52. Ukuleles and banjos (sometimes)
53. Boat horns
54. Not wanting to finish a book because you’re enjoying it too much
55. Seeing a photo of yourself and not remembering the context in which it was taken
56. Imagining the four ventricles of your heart pumping consecutively, not concurrently, and realising that you are a process, not a product
57. Para Para
58. Imagining that one day you will be older, and will at least be able to fake wisdom
59. Hearing a song that once meant everything to you. And now feeling nothing. And coming to terms with this. You have changed
60. And then – perhaps much later – hearing this song again and reconnecting with it
61. Flinching at a sudden peal of thunder
62. Learning that you’ve been using – or pronouncing – a word wrongly for years
63. The woman at a 7-11 today who was asked if she had a canvas bag and reacted with confusion: “What do you mean?” “Some people bring canvas bags.” Her friend responded “You know, those bags that save the earth.” Her response: “I’ve got enough on my plate, jeez.” I later saw her smoking outside the Royal Women’s Hospital, so she might well have been speaking the truth
64. Conundrum.
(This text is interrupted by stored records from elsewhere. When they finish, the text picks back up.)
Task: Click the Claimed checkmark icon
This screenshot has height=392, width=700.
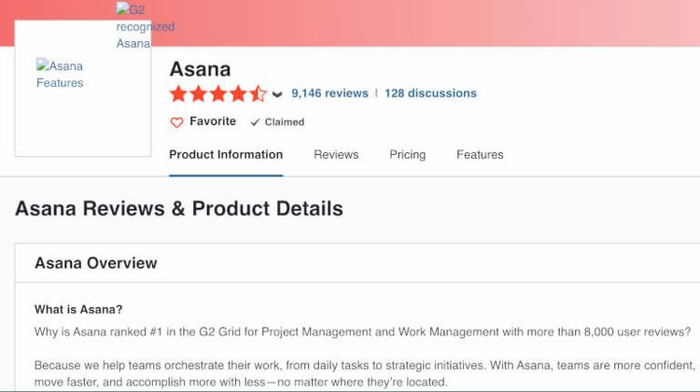Action: pyautogui.click(x=255, y=122)
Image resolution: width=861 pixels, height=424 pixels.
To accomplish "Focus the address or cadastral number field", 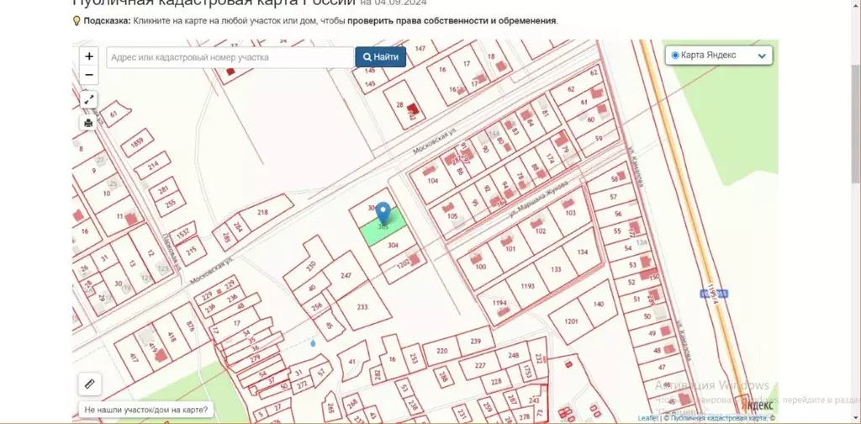I will click(x=230, y=57).
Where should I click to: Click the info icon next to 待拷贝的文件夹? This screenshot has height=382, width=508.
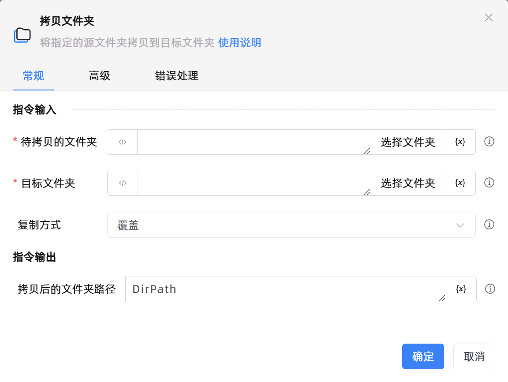pyautogui.click(x=489, y=142)
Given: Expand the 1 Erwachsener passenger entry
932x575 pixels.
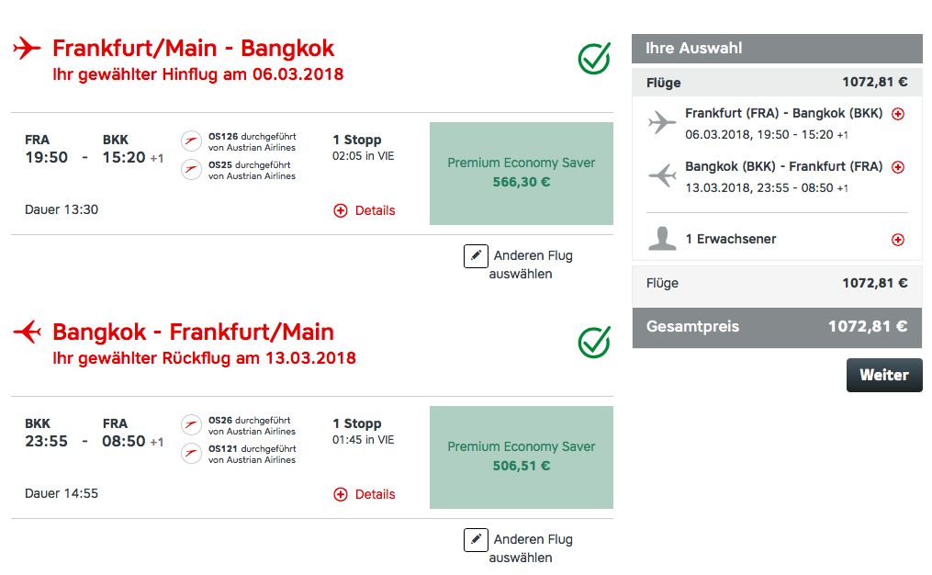Looking at the screenshot, I should (898, 240).
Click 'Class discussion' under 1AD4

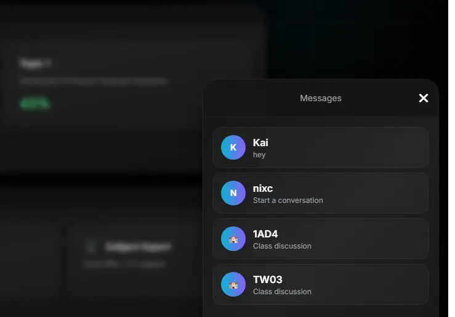(282, 246)
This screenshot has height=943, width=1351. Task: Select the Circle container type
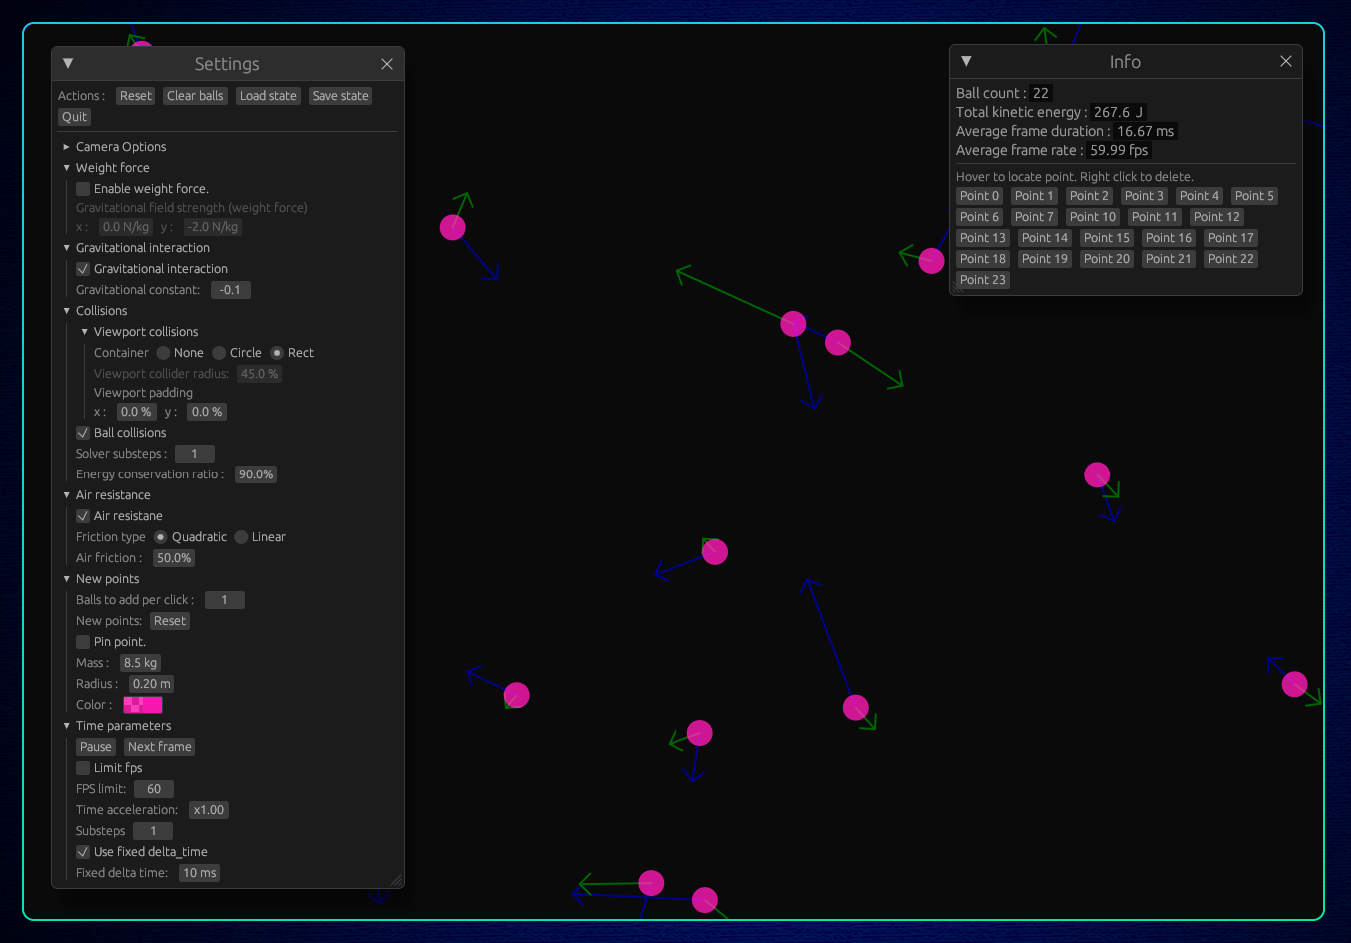click(218, 352)
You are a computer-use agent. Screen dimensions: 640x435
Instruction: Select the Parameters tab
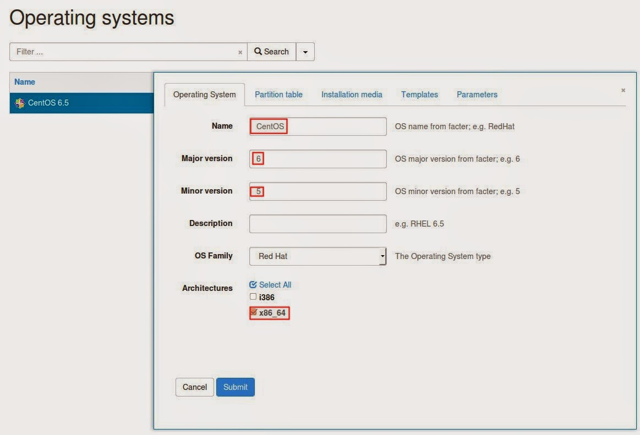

The word itself is enough
65. Watching people picking at bottle labels as they talk
66. Lafcadio Hearn’s “Kwaidan”, with one of the best concluding lines to a short story ever: “Sonjo shaved his head, and became a priest.” Rad
67. Adzuki beans
68. An understanding that there is very Iittle in the present that bothers me, but that futurity is a source of great anxiety
69. My arcane knowledge regarding the riddance of hiccups: swallow seven times – use water if necessary – and they will be gone. Vamoosh
70. Gumption
71. Regret. The most powerful spur to change
72. There is no mystery to it, he said
73. The recruits blinked dully
74. Your heart’s desire is to be told some mystery. The mystery is that there is no mystery
75. When people kick tyres on their car
76. The bit in Ninety where it is mentioned that ‘muesli’ is the ugliest word in the English language
77. When a stranger, during a routine financial exchange such as purchasing retail products, refers to you as “champ” or “chief” or “doll” or something similarly respectful/patronising
78. The phrase “refractive indices,” whose judicious use can make you sound clever in most situations
79. “This was how the novelist Philip Roth saw Nixon as early as 1960, in an essay lamenting the plight of the novelist in a country that (and this is 43 years ago) seemed to be exceeding all bounds of plausibility, making fiction redundant. The most spectacular example of this was the sight of Nixon on television: "Perhaps as a satiric literary creation, he might have seemed 'believable'," wrote Roth, "but I myself found that on the TV screen, as a real public figure, a political fact, my mind balked at taking him in."
80. Climbing trees
81. Thinking about the sciatic nerve, which I know very little about, but think about often as I remove my wallet from a hip pocket and transfer it to a coat pocket, as I did during Ninety, recalling how its added bulk can both contribute to the misalignment of my spine and the interruption of said sciatic nerve. Again, I don’t really understand this stuff
82. The structure of Ninety, which is pleasantly loose and not overly constricted by obvious narrative conventions
83. Changes in tense
84. Over-hearing the comments of high-schoolers forced to attend plays – and whose debates regarding their merits and flaws are almost entirely related to their own lives
85. Monsters
86. Watching a park ranger pull up his 4WD and get out with a screwdriver, pacing along the park pavement, stopping to check a tree before changing his mind and returning to the jeep and driving off. And imagining that trees need a tune-up on the odd occasion
87. The references – admittedly dismissive – to both Boz Scaggs and the Captain and Tenille in Joanna Murray-Smith’s Ninety
88. Not terribly enjoying a play but finding enough in it to keep me engaged for ninety minutes.